Focus more on avoiding things that don’t work than trying to find out what does work
Absolutely. And the older you get the less you'll find yourself doing, and the better will be your results in the moment.

Respect the old — look for habits and rules that have been around for a long time
As far as I'm concerned, what has been around longest is that tendency vertebrate creatures have to conduct conspecific and interspecies social grooming, as long as there have been vertebrates. More recently primates took social grooming to a whole other level when they started exchanging it for not only bio (picking off bugs) reasons, but psychosocial ones as well (bringing individuals back into the troop, reducing stress after fights or someone got bossed unfairly, demonstrating caring behaviour). We are human primates and if we remember to do human primate social grooming first, that's all we usually have to do.
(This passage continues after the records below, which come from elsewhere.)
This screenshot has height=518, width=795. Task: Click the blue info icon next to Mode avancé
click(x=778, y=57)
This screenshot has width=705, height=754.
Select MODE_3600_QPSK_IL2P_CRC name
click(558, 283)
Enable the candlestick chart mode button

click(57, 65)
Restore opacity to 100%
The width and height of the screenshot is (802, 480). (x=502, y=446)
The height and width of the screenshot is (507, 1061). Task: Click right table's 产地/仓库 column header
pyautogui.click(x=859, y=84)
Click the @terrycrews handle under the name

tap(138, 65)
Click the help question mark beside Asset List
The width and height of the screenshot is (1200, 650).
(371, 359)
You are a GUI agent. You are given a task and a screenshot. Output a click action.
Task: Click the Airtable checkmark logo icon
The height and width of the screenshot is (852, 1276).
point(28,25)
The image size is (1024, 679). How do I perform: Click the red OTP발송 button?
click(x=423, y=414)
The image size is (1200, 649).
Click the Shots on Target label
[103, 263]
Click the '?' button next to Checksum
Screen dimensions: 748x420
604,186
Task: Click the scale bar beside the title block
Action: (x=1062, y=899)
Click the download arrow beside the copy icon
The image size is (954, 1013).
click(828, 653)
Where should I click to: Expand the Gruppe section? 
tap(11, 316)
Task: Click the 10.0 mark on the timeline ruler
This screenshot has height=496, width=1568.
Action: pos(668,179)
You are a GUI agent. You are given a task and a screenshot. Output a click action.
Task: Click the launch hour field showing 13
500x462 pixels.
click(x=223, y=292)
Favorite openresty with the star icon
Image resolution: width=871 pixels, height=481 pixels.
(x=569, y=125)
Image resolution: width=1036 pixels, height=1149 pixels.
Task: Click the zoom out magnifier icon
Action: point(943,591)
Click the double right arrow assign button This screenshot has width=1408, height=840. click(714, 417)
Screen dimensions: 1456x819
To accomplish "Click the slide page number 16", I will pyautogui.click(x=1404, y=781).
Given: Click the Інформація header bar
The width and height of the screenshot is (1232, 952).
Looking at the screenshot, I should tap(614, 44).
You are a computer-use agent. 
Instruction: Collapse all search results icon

None of the above is the least bit incongruent with pain science.
I think we should be first responders to pain as expressed by another. Most of which is secondary to stress. Much of which is associated with muscle tension also secondary to stress, because spinal cord was the first part of the central nervous system to evolve, is the first responder to nociceptive input, and the spinal cord has never been famous for having much hard drive.
In fact the spinal cord hasn't changed a lot since fish invented it 500 million years ago. Come to think of it, that could be why vertebrates invented social grooming in such a cross species fashion.